Nesta unidade, de trabalhadores com pouca qualificação, o salário é de apenas US$ 132 dólares. Além disso, o regime de trabalho é brutal: os trabalhadores são obrigados a ficar 8 horas de pé em seus postos, só podem ir ao banheiro mediante um passe dado pelo encarregado e são proibidos de conversar durante a jornada – uma prática normal em várias fábricas. Além disso, as mulheres só podem trabalhar sentadas no último trimestre de gravidez.

A reivindicação de liberdade sindical certamente levou a patronal a uma dura resposta, com a contratação de fura-greves no dia 14 de junho. O recrutamento foi feito com o apoio do governo local, sócio da fábrica da Honda. A greve foi suspensa, devido à ameaça de perda de emprego daqueles que não voltassem ao trabalho. No entanto, uma surpresa aguardava os encarregados, japoneses com salários 50 vezes maiores que os trabalhadores chineses: estes ameaçaram retomar a greve caso o aumento concedido – cerca de 20% entre salário e auxílios – não atingisse sua reivindicação. No momento o impasse permanece.

A luta pela liberdade de organização sindical
Uma primeira conquista já foi conseguida pelos trabalhadores da Honda: organizar-se de forma independente em relação à Federação dos Sindicatos da China, com a formação de uma Comissão eleita pela base.

Desde a greve da fábrica de transmissões ocorreram conflitos entre os dirigentes do sindicato local e os operários, pois não queriam ser representados por uma entidade completamente subordinada ao PCCh, que governa o país para favorecer a burguesia local (surgida do seio do próprio partido comunista) e o imperialismo, principalmente o norte-americano. Segundo os operários, o sindicato é “inútil”.

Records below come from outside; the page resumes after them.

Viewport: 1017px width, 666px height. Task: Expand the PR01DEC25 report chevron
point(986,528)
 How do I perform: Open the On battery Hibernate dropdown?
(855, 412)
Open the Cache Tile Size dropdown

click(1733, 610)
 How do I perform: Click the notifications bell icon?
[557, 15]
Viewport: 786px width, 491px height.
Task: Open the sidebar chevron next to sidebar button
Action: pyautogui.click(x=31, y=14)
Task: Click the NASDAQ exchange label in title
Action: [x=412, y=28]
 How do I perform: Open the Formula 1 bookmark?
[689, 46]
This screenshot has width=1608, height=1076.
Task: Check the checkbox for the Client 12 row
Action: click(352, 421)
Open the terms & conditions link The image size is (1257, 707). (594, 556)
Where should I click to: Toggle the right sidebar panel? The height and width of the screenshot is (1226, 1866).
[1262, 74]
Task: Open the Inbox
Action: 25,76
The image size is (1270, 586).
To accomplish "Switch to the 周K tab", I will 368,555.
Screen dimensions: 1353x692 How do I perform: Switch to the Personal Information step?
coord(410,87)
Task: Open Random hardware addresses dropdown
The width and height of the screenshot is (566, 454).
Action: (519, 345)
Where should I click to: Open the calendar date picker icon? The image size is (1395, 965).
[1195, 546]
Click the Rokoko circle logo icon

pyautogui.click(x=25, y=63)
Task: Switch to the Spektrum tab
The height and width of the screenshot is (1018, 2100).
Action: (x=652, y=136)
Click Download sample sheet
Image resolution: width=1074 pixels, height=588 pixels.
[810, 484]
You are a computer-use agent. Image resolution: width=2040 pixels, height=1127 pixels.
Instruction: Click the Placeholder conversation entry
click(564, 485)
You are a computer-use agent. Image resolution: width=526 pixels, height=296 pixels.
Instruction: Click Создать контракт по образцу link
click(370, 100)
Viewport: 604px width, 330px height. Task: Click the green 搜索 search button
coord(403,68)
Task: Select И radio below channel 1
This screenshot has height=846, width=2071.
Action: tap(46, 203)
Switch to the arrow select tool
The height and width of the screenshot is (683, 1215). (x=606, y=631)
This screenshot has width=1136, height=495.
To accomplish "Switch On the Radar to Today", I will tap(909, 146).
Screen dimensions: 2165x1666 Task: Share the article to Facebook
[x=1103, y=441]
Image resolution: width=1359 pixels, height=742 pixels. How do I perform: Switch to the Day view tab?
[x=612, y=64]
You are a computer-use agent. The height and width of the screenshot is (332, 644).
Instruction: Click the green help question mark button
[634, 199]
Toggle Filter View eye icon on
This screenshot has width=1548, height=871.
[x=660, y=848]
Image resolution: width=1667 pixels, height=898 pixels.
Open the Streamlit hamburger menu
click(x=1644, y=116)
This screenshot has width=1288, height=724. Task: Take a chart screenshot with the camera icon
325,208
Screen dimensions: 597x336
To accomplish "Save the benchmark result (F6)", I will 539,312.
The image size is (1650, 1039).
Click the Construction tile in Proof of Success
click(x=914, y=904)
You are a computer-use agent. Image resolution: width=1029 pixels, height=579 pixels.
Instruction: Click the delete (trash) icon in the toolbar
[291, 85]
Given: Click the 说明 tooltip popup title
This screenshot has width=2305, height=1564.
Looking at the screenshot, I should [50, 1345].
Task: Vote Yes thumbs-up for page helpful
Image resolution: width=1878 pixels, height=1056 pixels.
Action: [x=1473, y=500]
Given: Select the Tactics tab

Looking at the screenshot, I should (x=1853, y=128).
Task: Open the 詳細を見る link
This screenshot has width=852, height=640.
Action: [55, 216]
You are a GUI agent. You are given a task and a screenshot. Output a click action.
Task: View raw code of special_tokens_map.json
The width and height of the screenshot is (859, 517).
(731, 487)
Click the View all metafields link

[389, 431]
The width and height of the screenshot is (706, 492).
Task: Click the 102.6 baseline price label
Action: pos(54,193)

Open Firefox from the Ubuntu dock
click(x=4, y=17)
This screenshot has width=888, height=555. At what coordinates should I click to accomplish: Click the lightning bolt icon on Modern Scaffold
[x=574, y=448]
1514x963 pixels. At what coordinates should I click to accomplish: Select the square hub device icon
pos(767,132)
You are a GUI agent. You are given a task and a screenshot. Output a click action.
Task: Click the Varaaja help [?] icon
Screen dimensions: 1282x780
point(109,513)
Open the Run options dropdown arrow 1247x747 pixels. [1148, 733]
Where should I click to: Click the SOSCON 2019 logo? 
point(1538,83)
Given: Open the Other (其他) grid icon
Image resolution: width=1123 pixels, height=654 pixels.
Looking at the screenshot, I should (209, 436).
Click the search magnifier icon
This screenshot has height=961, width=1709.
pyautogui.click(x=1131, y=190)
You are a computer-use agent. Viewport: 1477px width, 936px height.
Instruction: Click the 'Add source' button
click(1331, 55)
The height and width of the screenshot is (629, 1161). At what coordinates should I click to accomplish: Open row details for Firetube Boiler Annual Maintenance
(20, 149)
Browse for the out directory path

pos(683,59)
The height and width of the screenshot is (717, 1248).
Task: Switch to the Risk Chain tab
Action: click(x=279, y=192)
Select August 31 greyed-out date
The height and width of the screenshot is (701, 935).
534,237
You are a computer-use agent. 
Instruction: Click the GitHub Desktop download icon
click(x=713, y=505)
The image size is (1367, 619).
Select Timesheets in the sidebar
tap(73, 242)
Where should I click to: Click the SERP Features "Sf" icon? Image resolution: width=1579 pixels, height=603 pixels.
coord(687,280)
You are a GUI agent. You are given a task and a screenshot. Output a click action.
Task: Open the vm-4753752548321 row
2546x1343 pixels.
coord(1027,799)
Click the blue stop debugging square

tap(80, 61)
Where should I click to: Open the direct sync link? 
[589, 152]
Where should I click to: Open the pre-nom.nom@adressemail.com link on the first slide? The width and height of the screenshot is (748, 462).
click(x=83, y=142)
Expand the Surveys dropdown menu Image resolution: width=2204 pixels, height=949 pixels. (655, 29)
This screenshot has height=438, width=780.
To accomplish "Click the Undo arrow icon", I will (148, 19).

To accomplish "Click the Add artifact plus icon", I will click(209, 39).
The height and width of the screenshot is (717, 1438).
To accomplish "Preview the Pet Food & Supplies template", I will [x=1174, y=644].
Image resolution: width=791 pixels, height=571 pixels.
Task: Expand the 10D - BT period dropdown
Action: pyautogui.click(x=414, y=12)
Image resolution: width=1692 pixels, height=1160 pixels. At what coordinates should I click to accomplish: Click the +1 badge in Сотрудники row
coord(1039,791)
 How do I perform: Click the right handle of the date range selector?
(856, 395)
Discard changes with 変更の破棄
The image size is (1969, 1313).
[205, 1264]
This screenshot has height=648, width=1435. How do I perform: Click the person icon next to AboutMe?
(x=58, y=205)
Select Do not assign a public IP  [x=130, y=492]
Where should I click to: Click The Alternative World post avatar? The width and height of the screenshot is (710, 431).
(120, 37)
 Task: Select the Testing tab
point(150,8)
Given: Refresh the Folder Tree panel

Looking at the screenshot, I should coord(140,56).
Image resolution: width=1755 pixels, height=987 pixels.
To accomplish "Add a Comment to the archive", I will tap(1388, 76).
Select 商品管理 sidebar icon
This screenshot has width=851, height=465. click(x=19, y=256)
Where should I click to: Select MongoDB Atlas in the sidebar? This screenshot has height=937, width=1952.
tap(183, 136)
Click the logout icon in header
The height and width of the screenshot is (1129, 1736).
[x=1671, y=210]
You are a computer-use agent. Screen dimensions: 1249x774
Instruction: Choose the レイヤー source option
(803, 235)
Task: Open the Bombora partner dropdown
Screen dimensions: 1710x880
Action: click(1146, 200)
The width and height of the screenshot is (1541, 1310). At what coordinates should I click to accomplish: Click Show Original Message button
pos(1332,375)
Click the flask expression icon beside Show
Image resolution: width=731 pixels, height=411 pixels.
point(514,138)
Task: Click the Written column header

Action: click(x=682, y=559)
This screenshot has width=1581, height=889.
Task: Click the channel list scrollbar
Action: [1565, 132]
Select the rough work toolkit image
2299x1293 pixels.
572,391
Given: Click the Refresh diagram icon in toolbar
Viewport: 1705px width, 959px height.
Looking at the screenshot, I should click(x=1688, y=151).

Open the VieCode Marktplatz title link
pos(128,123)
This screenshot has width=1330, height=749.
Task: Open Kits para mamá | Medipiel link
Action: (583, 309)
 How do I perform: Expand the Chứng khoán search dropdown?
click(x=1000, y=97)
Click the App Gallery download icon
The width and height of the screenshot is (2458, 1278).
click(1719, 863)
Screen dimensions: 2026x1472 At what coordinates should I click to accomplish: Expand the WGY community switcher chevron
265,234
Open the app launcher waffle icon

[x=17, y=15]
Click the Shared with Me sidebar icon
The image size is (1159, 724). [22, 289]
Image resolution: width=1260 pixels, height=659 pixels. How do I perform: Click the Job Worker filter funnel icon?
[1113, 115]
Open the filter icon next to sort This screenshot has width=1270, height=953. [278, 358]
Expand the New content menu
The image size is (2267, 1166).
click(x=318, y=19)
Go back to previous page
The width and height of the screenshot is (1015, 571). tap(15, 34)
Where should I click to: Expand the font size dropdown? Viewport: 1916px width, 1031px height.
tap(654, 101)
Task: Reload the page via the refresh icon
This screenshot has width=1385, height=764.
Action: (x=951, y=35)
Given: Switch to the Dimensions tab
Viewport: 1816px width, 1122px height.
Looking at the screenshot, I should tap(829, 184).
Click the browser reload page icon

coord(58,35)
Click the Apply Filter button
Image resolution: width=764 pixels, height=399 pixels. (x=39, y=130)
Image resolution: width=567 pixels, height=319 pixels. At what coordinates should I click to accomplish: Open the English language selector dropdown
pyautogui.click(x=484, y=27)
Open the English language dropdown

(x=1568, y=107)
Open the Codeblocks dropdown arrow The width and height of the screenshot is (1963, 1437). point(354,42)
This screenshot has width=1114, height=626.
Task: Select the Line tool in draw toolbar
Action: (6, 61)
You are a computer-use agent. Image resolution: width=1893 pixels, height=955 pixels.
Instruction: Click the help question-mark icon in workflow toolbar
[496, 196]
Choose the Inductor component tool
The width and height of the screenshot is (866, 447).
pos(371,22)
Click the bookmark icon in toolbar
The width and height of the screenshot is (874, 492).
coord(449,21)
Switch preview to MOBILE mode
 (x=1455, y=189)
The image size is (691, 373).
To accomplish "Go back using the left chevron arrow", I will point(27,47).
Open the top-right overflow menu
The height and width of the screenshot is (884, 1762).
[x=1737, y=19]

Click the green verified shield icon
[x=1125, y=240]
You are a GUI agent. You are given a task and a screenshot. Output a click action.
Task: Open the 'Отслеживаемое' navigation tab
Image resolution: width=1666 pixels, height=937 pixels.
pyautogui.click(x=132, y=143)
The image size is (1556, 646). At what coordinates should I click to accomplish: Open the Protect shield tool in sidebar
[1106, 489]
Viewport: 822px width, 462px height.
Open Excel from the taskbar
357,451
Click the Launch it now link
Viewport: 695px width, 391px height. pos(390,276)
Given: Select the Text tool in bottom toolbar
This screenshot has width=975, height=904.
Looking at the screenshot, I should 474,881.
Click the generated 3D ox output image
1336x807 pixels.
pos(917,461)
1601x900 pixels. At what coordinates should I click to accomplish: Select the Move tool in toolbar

Na última greve, no entanto, ocorreu um salto de qualidade, com a reivindicação de reconhecimento de um sindicato independente. A esta, a empresa respondeu afirmando que a concordância estava além de sua autoridade e recomendou que os trabalhadores levassem-na ao governo que, obviamente, é contra qualquer organização operária fora de seu controle.

E, mesmo que alguns representantes eleitos tenham sido obrigados a se esconder para não ser presos, a continuidade da mobilização na fábrica da Honda Lock mostra que a organização dos trabalhadores já deu os primeiros frutos, cujo exemplo pode soprar novos ventos no movimento operário chinês.